▸ **EXERCISE AIM**
Check each line of the records below and collect those holding "Marketing".

-------------------------

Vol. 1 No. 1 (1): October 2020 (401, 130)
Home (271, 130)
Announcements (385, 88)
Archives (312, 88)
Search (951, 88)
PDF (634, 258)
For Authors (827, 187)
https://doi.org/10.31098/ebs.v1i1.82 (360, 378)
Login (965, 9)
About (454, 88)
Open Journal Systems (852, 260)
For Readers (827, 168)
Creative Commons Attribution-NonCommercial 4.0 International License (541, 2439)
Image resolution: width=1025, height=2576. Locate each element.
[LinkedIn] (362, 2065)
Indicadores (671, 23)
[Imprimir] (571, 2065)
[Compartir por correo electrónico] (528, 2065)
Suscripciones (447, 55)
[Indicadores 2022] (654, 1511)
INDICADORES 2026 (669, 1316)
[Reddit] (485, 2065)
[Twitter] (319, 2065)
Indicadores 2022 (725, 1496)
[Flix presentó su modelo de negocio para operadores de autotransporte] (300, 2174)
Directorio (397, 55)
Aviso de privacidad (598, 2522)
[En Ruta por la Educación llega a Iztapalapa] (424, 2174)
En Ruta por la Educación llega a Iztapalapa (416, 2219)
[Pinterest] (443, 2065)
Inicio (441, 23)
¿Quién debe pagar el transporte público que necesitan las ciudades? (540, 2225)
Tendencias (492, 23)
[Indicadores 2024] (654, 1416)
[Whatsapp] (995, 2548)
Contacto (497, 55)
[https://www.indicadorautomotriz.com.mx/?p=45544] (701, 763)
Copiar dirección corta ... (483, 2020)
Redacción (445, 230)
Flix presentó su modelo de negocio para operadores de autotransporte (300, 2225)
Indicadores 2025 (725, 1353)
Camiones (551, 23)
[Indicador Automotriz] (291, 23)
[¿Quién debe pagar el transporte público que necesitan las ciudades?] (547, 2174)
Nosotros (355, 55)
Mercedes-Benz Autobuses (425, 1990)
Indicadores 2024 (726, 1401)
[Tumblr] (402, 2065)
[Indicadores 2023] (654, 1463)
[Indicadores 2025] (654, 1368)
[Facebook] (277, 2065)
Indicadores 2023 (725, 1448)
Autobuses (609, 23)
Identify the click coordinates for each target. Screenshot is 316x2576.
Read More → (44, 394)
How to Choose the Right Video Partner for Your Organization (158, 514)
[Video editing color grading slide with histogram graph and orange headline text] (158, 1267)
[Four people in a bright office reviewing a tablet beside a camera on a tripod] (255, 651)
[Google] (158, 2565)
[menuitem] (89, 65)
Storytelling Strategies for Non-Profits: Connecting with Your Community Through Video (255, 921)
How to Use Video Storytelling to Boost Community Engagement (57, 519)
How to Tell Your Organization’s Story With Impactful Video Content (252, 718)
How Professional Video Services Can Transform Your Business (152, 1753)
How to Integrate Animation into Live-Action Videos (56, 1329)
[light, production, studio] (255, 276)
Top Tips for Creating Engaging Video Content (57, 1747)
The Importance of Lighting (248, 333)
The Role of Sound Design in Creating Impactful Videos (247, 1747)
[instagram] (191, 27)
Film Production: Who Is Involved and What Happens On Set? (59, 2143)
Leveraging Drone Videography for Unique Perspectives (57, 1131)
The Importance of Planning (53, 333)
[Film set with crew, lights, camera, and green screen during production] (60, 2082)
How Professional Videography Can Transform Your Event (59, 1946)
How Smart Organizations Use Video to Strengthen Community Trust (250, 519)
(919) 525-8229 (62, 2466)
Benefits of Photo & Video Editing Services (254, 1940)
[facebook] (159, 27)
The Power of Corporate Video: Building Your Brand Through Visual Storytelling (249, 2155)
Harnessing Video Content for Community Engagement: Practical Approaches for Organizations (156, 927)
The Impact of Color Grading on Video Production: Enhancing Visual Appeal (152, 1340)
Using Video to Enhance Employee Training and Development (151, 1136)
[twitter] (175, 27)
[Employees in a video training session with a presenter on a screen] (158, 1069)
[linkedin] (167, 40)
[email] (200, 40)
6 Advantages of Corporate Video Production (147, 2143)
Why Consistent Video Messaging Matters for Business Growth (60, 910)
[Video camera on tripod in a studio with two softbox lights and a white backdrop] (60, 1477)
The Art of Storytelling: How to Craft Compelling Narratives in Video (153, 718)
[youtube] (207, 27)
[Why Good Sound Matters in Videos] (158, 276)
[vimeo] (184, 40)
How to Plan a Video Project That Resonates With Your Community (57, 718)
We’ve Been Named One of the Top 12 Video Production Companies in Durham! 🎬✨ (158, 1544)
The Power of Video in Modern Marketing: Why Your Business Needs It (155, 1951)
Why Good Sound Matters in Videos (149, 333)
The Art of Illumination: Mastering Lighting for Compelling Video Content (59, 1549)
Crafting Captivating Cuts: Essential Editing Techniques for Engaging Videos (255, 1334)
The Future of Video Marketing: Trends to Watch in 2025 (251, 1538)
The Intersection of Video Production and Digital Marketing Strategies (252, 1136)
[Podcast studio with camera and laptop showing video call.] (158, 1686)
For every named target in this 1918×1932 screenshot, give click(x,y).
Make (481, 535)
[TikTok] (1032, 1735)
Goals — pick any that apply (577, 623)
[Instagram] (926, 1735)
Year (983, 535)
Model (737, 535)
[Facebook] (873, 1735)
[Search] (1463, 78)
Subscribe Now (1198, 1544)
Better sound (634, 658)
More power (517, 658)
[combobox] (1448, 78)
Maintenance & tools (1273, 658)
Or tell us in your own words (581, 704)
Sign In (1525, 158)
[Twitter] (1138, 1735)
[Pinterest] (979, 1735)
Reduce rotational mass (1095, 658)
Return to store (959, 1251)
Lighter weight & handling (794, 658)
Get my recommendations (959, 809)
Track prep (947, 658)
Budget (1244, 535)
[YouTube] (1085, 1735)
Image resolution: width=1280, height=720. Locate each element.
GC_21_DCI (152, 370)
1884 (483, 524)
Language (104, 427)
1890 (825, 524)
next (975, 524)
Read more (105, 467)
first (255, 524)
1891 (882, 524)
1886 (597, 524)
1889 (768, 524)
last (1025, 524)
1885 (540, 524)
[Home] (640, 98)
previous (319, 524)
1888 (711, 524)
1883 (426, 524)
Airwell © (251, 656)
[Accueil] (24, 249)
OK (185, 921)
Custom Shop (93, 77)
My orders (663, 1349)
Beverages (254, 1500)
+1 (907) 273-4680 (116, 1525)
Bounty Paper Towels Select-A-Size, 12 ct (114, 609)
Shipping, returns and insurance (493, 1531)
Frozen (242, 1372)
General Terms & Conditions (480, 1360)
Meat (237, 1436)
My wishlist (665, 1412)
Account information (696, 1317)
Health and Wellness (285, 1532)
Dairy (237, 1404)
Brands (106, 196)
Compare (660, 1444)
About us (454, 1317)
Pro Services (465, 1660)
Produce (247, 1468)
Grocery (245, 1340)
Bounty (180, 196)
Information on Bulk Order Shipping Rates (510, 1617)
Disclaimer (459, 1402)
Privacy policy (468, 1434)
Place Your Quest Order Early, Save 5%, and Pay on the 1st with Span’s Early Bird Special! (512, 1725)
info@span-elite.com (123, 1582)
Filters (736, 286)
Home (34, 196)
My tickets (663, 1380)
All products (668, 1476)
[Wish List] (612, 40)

-------------------------

▸ **SOLUTION FOR THIS TASK**
The Power of Video in Modern Marketing: Why Your Business Needs It (155, 1951)
The Future of Video Marketing: Trends to Watch in 2025 (251, 1538)
The Intersection of Video Production and Digital Marketing Strategies (252, 1136)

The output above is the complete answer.